== YOUR INSTRUCTIONS ==
Copy the listing below word for word, leaving out the pictures.
+++ THE INPUT +++
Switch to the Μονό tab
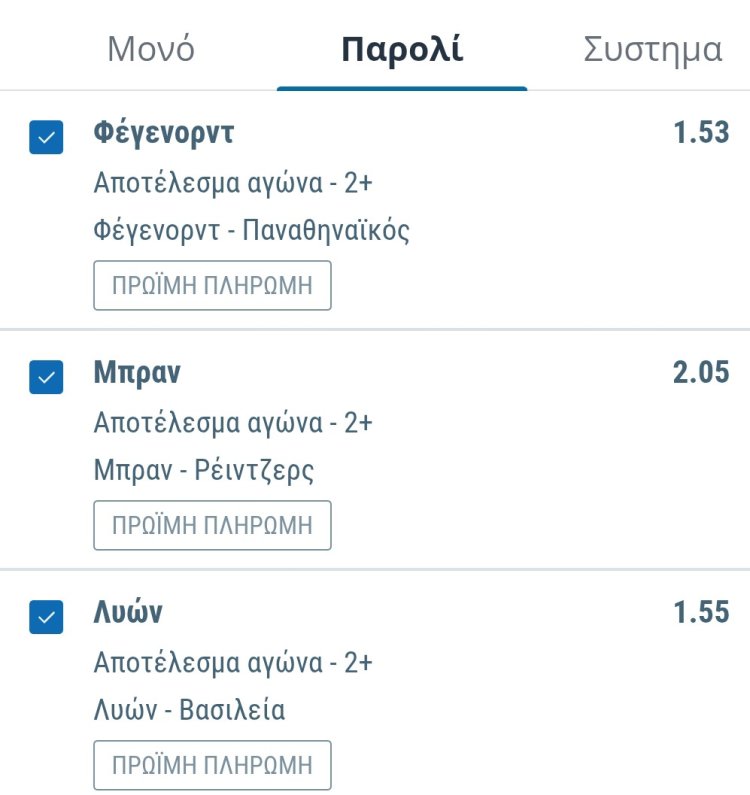 pos(151,49)
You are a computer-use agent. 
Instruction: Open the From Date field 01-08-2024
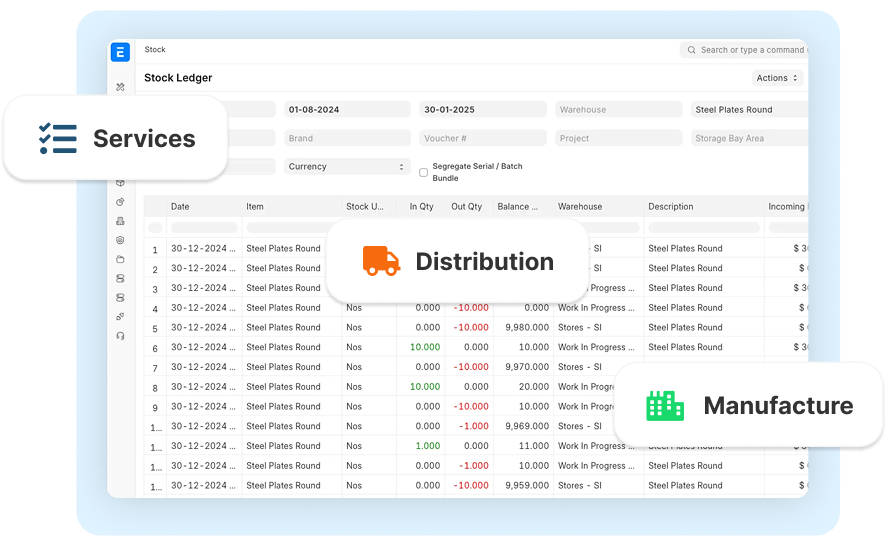coord(347,110)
+++
== WORKED SOLUTION ==
Switch to the Μονό tab
 pos(151,49)
You are a computer-use agent. 
Instruction: Open the From Date field 01-08-2024
coord(347,110)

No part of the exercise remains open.